GNUvox

La voce del software libero
Marzo 31st, 2008
by Redazione

GeekPlace: “Microsoft e Beatrice Magnolfi ci han fregato”

I 10 milioni della finanziaria

Riprendiamo il post Microsoft e Beatrice Magnolfi ci han fregato! pubblicato da GeekPlace che risponde - o almeno dà un’idea significativa degli orientamenti - almeno in parte, alla domanda Dove sono finiti i fondi per il Software Libero? che ci si poneva poco tempo fa. E in ecco si legge:

Beatrice Magnolfi è stata sottosegretario alle riforme e all’innovazione nella Pubblica Amministrazione durante il governo Prodi.
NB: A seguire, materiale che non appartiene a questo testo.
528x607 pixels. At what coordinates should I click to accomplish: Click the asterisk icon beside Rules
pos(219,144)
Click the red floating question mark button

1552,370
Si è sempre dichiarata a favore dell’open source ed infatti erano stati stanziati con la finanziaria 2007 ben 30 milioni di euro da investire in questo campo, e cosi’ e’ stato, o almeno questa e’ la fregatura che vorrebbero farci credere!

In data 25/06/07 Beatrice ha dichiarato:

“E’ necessario che la Pubblica Amministrazione diventi più attenta e più consapevole delle proprie esigenze e, di conseguenza, delle proprie commesse, sviluppando una visione strategica della gestione dei sistemi informativi. In particolare occorre incrementare l’utilizzo del software open source e di standard aperti non solo per abbattere i costi delle licenze proprietarie, ma anche per rendere le amministrazioni più indipendenti dai fornitori e più autonome nella gestione del software e nel suo riuso. L’adozione dell’open source da parte delle amministrazioni è infine una grande occasione per sostenere le piccole e medie imprese radicate sul territorio che lo realizzano”.

Continua da sopra:

In data 11/03/2008 Microsoft Italia ha inviato a Beatrice un fax.
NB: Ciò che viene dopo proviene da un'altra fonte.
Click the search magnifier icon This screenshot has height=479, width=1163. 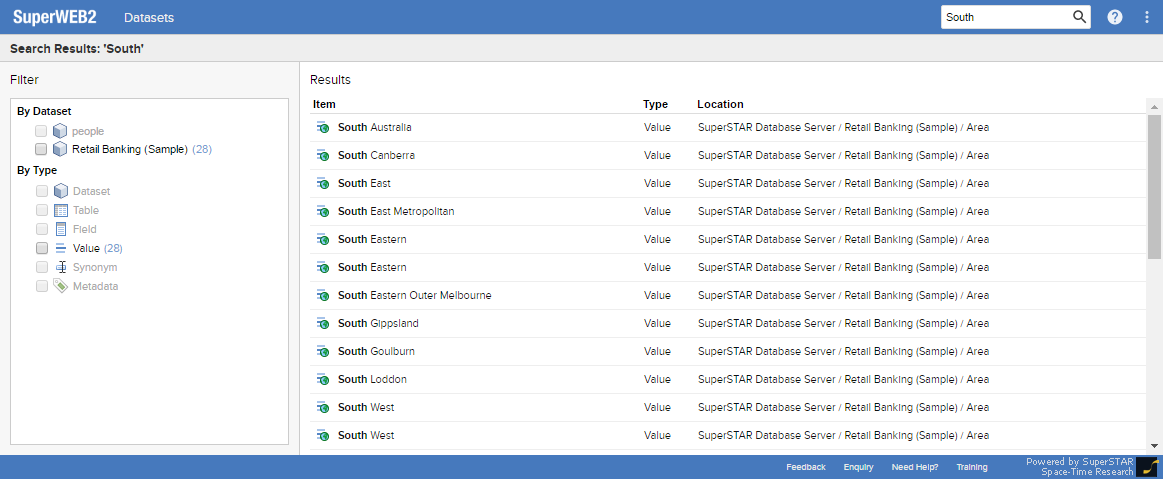[x=1079, y=17]

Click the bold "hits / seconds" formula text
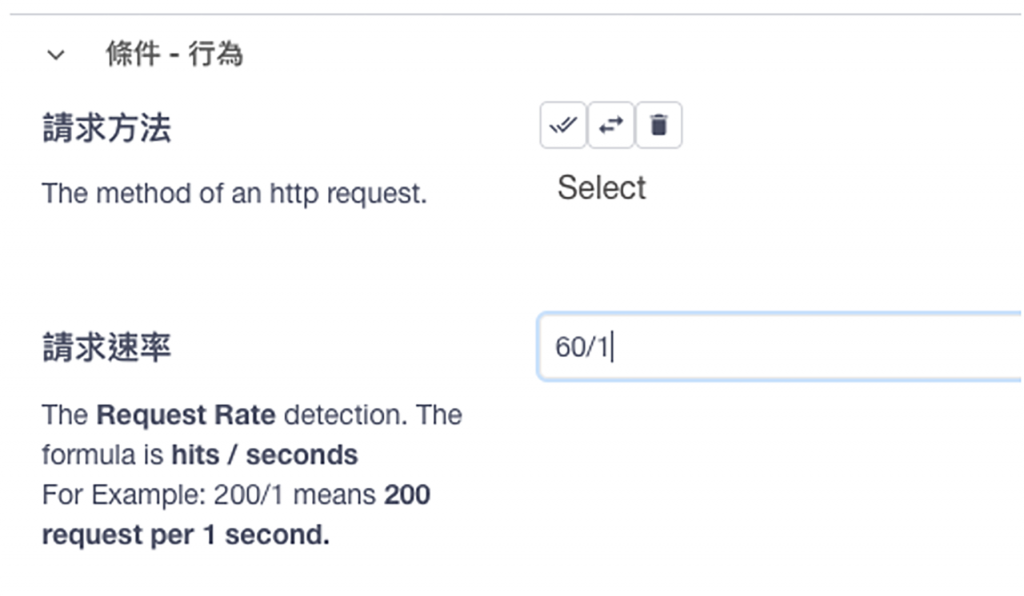tap(264, 455)
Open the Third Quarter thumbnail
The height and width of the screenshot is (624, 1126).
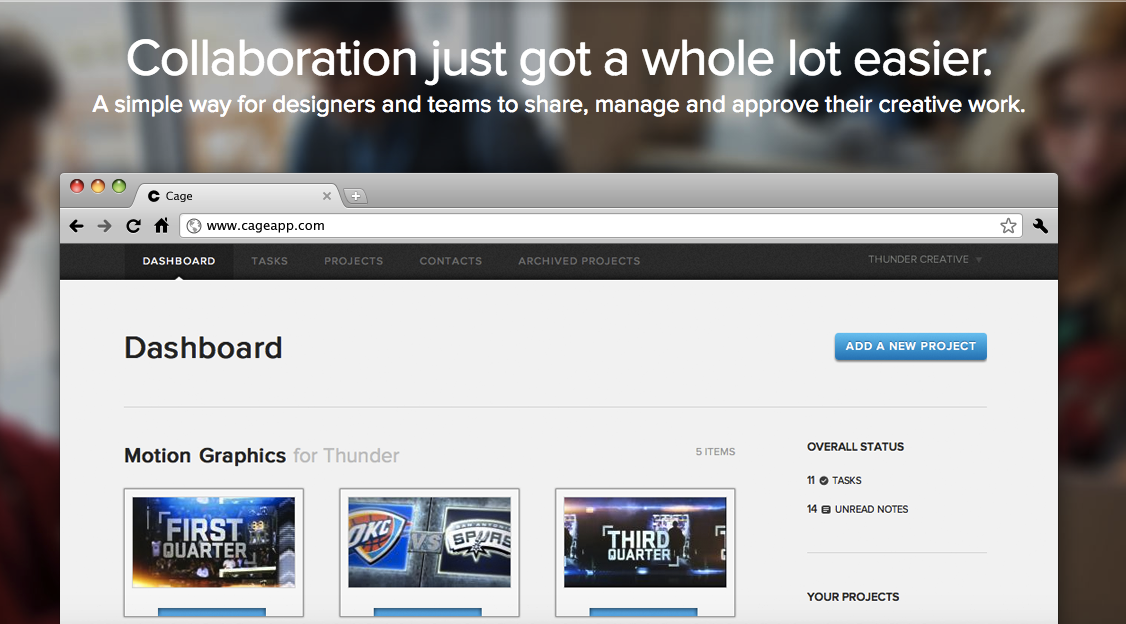coord(645,542)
Leggendolo si direbbe che Microsoft abbia intenzione di tener vicini gli amici, ma ancor piu’ vicini i nemici. Si direbbe, ma non è cosi’!
Personalmente, come tanti altri informatici italiani spero che il PD e la Magnolfi restino fedeli ai loro ideali e che non scendano a compromessi con una multinazionale che rallenta lo sviluppo e la diffusione di protocolli e di formati liberi minando ogni giorno l’interoperabilita’ degli utenti.

Ma indovinate un po’! In realta’ la Beatrice si è gia’ venduta, ed il miglior offerente chi poteva essere se non la Microsoft? Ecco il motivo per cui l’ex sottosegretario ha ricevuto quel fax apparentemente fuori luogo!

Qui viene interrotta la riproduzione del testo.